「十二三千里平野」と呼ばれる穀倉地帯を抱える、北朝鮮の平安南道(ピョンアンナムド)。国営の朝鮮中央通信は、他の地域での秋の収穫が終わったと報じているが、平安南道に関しては同様の報道は今のところなく、金徳訓(キム・ドックン)内閣総理が視察を行ったと伝えられただけだ。

そんな中、収穫量が国家計画(ノルマ)の半分にも満たなかったとの情報が伝わってきている。これはコメやトウモロコシに関するものだが、それに先立って収穫が行われた大麦、小麦の量も激減している。これについて、当局は検閲(監査)に乗り出した。
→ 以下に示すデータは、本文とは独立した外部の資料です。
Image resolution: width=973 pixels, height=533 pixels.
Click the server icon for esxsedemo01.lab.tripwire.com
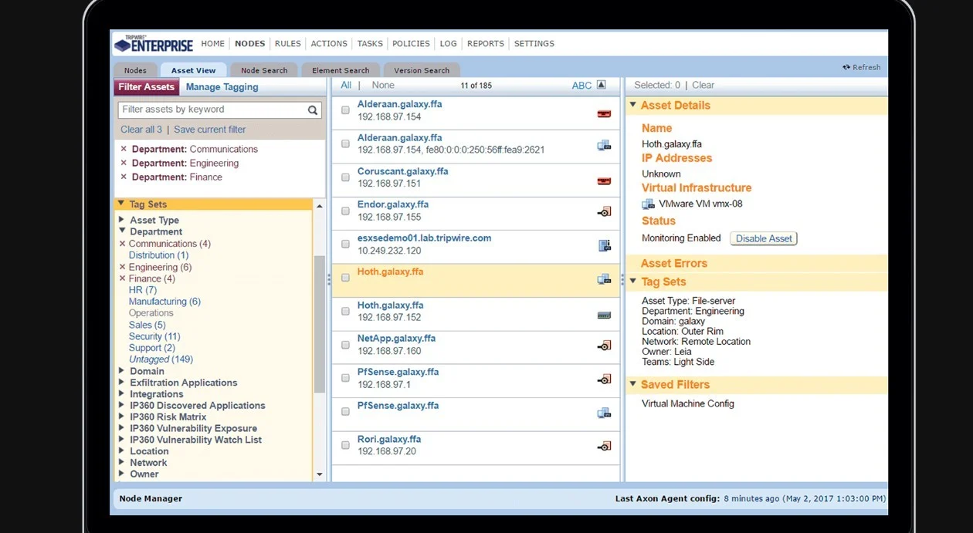(x=605, y=245)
現地のデイリーNK内部情報筋によると、内閣農業委員会は、大麦と小麦の生産計画を決められたとおりに達成できず、他の道に比べてもひどい有様の平安南道に対する検閲に乗り出した。

内閣農業委員会が平安南道農村経理委員会に下した文書では、今年の大麦・小麦の計画遂行を総和(総括)して、今から来年に向けた準備をしっかりすることに検閲の重点が置かれていると記されている。

検閲は先月25日から始まり、協同農場の管理委員会に対して、決められた通りの面積に植えたのか、きちんと世話をして収穫したのかなどについて集団・個人談話(聞き取り調査)を行っている。

その結果、計画で決められた面積を満たしていなかったことが徐々に明らかになり、内閣農業委員会は、表面化した現象を総合し、政府や朝鮮労働党の営農指針をきちんと実行しなかったことについて、農場のイルクン(幹部)が思想的に問題があるためと結論づけると見られている。

ただ、計画や指針の通りに実行できなかった実際の理由について情報筋は言及していない。近年、肥料や営農資材が手に入らないという問題に加え、自然災害が頻発していることも関係している可能性がある。

内閣農業委員会は、他の道でも概ね同じような状況となっていると見て、今回の検閲の結果を教訓として、共有、適用する事業を模索しているとのことだ。